OpenAI Is Developing a Text-to-Model Platform That Can Generate 3D Images in Mere Seconds

Shap-E could be a game-changer for industries including interior design and architecture.

OpenAI. Photo: Rafael Henrique/SOPA Images/LightRocket via Getty Images.

Having already disrupted art-making with DALL-E and writing with ChatGPT, OpenAI remains intent on putting its mark on the 3D modeling space.

In a recent paper from OpenAI, researchers Heewoo Jun and Alex Nichol outlined the development of Shap-E, a text-to-3D model that radically simplifies the means of generating 3D assets. It has the potential to upend the status quo in a range of industries including architecture, interior design, and gaming.

Shap-E

Selection of 3D samples generated by Shap-E. Photo: OpenAI.
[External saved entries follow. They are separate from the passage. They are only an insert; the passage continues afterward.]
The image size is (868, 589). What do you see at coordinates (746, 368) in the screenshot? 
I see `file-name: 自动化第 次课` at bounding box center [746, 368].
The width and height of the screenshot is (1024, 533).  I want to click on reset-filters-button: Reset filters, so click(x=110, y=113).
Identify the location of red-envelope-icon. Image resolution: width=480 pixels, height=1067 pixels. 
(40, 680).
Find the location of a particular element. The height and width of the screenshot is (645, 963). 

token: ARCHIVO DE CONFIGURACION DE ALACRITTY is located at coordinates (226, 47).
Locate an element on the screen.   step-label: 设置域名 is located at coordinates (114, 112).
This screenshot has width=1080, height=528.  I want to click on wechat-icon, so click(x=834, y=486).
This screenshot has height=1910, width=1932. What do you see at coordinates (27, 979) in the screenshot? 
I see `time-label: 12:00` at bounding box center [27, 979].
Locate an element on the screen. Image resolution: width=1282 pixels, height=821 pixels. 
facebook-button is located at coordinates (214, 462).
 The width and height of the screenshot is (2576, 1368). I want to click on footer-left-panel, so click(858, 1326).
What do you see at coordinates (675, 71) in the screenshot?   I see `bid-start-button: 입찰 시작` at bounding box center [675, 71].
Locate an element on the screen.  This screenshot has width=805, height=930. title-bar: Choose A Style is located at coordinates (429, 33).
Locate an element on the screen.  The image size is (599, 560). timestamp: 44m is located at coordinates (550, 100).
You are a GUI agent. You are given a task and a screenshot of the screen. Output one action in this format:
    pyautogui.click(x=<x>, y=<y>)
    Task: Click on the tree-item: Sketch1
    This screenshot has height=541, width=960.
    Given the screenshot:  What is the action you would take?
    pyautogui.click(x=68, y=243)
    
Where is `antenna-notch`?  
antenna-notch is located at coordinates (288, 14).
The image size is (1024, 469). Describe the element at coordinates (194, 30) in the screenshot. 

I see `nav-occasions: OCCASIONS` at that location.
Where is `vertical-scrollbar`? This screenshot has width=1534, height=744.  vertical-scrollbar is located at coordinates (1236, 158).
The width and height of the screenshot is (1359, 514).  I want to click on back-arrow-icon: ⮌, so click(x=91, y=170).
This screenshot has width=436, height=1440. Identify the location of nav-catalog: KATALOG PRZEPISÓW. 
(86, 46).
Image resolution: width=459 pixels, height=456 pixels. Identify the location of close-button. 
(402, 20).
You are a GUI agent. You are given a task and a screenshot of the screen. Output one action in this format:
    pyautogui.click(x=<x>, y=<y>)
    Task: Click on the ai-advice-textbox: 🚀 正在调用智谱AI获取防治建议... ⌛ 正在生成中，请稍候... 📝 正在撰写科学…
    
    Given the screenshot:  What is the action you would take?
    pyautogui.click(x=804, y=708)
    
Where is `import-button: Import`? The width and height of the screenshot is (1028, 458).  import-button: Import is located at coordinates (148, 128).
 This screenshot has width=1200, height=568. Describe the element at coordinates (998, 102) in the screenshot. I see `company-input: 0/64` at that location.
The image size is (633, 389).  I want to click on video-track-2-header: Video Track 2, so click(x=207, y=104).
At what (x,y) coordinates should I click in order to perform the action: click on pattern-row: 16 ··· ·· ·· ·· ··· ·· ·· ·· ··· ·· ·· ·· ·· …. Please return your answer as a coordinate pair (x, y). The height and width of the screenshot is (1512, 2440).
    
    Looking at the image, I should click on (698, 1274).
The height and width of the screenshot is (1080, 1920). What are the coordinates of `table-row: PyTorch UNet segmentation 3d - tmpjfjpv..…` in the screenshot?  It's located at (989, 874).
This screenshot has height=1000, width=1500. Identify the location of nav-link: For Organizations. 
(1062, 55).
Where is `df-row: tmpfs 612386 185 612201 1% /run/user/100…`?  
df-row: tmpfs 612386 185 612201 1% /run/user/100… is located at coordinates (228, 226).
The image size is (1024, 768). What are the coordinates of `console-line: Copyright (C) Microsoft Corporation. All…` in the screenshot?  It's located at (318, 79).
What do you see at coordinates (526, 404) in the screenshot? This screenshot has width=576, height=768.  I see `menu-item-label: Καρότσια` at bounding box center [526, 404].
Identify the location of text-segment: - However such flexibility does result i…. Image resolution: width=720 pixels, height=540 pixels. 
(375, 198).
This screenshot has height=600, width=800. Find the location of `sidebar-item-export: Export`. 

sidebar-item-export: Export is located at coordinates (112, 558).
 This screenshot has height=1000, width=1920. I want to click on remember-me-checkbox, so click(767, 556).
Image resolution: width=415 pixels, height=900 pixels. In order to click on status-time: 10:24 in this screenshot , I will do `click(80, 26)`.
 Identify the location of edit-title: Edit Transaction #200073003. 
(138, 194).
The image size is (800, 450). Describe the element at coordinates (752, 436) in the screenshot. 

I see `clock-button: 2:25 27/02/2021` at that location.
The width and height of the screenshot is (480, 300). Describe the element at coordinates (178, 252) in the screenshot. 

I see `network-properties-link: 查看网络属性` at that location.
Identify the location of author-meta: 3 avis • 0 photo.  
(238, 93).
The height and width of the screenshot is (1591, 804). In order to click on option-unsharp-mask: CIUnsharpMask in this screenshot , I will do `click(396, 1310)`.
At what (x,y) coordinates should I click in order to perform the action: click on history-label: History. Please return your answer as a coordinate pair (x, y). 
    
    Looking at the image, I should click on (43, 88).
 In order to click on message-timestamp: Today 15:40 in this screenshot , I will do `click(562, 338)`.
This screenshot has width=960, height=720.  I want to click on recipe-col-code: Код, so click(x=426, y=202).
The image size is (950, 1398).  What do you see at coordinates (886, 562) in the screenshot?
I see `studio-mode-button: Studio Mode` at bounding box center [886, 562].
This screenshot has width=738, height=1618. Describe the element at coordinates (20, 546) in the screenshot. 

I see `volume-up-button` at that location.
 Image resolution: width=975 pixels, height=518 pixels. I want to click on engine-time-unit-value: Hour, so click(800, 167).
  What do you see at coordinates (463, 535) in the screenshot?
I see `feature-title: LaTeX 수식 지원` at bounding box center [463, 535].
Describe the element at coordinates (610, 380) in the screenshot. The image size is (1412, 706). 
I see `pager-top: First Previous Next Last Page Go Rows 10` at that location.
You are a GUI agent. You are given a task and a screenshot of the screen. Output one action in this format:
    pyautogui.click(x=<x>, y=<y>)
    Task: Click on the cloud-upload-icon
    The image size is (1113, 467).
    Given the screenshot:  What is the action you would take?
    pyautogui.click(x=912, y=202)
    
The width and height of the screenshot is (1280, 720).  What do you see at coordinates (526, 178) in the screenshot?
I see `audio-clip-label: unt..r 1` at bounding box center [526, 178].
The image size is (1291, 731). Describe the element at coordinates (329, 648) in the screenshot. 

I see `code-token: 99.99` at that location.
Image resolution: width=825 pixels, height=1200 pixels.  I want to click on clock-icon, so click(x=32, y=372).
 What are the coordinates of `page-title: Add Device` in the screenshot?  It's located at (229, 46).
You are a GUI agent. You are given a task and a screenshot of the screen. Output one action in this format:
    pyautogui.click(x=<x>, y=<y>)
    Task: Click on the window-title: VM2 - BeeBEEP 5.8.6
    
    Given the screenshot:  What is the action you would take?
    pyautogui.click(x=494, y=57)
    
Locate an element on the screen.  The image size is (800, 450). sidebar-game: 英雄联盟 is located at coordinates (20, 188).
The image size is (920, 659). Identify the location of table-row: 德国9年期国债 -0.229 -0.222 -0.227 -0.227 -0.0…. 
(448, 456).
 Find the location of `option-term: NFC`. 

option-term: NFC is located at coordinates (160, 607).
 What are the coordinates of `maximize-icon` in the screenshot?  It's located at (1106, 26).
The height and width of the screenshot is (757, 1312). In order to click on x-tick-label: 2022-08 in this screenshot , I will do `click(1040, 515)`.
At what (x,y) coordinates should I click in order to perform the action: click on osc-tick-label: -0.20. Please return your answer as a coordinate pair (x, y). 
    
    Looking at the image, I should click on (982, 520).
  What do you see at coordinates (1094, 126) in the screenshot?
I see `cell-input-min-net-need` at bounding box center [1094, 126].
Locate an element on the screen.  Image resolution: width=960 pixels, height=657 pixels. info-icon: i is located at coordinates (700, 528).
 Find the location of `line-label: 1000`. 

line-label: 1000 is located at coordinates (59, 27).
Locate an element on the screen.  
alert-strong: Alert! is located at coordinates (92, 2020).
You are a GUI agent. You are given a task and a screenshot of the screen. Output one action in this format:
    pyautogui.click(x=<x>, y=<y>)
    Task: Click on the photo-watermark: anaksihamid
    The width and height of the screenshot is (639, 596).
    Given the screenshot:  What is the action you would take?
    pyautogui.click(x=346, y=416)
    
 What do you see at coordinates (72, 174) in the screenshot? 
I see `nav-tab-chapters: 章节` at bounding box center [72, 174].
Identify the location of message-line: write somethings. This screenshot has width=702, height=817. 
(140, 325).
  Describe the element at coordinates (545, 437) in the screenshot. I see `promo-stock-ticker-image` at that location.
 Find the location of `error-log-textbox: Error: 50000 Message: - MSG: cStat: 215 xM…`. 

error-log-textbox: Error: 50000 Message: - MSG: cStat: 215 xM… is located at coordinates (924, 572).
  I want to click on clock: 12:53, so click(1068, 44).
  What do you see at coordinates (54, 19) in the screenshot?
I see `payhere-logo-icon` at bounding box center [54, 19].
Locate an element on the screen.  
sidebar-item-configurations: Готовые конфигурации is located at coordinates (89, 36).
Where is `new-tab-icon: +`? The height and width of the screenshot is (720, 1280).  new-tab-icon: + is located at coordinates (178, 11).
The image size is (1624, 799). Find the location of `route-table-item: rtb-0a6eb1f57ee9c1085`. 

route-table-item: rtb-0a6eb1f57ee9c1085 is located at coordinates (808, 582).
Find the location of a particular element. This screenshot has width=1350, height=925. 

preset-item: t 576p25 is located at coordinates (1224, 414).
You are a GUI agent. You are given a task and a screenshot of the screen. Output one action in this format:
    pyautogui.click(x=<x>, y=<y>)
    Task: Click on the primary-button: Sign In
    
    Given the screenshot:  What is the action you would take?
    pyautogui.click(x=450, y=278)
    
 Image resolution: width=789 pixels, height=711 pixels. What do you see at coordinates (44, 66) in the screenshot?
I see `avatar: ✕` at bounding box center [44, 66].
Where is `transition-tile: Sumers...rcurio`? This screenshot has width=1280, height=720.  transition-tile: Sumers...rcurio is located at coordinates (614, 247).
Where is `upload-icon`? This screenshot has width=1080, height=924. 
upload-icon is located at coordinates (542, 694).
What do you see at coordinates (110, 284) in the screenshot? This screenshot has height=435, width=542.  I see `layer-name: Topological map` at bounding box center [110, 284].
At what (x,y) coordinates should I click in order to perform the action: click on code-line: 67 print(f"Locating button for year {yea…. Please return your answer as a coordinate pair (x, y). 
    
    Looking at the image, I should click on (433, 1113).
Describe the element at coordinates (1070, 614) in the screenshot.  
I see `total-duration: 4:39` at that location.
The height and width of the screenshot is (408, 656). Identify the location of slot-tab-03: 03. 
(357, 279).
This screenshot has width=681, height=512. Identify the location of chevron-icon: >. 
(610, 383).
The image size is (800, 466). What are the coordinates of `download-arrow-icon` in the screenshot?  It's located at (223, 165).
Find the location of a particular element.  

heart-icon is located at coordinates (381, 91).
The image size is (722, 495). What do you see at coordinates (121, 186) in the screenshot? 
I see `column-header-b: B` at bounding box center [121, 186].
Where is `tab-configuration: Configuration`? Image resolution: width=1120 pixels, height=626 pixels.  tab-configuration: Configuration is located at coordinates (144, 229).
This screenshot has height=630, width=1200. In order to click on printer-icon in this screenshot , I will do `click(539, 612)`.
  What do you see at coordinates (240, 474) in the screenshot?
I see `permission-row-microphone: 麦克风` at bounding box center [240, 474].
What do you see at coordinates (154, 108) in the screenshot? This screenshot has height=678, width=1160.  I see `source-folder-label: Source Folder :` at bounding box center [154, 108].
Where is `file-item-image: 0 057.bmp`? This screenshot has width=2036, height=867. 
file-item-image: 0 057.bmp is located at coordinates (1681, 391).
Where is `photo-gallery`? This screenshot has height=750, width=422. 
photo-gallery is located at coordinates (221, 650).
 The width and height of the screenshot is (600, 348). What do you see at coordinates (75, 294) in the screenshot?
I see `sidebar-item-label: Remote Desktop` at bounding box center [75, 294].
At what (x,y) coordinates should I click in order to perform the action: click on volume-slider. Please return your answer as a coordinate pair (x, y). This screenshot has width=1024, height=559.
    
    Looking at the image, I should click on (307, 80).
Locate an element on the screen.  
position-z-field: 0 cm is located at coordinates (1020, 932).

Though still in the early stages of research and development, Shap-E will allow users to type in a text prompt that creates a 3D model, ones that can potentially be printed. Examples the researchers posted images of included “a traffic cone,” “a chair that looks like a tree,” and “an airplane that looks like a banana.”

At present, producing 3D models requires considerable expertise in industry-specific software programs, such as 3ds Max, Autodesk Maya, and Blender.

An airplane that looks like a banana. Gif: OpenAI

“We present Shap-E, a conditional generative model for 3D assets,” Jun and Nichol wrote in the paper Shap-E: Generating Conditional 3D Implicit Functions. “When trained on a large dataset of paired 3D and text data, our resulting models are capable of generating complex and diverse 3D assets in a matter of seconds.”

Shape-E is OpenAI’s second foray into 3D modelling and follows Point-E, the release of which in late 2022 coincided with ChatGPT, which monopolized media and consumer attention. Another reason for Point-E’s somewhat lackluster launch was the haphazard results it produced. While Shap-E’s renderings are yet to reach the quality of industry competitors, its speed is alarming with the open-source software requiring 13 seconds to produce an image from a text prompt.

Shap-E

Comparison of Point-E and Shap-E images. Photo: OpenAI.

In addition to speed, Shap-E’s renderings have softer edges, clearer shadows, are less pixilated than its predecessor, and don’t rely on a reference image. The researchers said it “reaches comparable or better sample qualities despite modeling a higher dimension.”

At present, OpenAI continue to work on Shap-E with researchers noting that the rough results can be smoothed out using other 3D generative programs, though further finessing may require OpenAI working with larger, labeled 3D datasets. For now, 3D model enthusiasts can access files and instructions on Shap-E’s GitHub open-source page.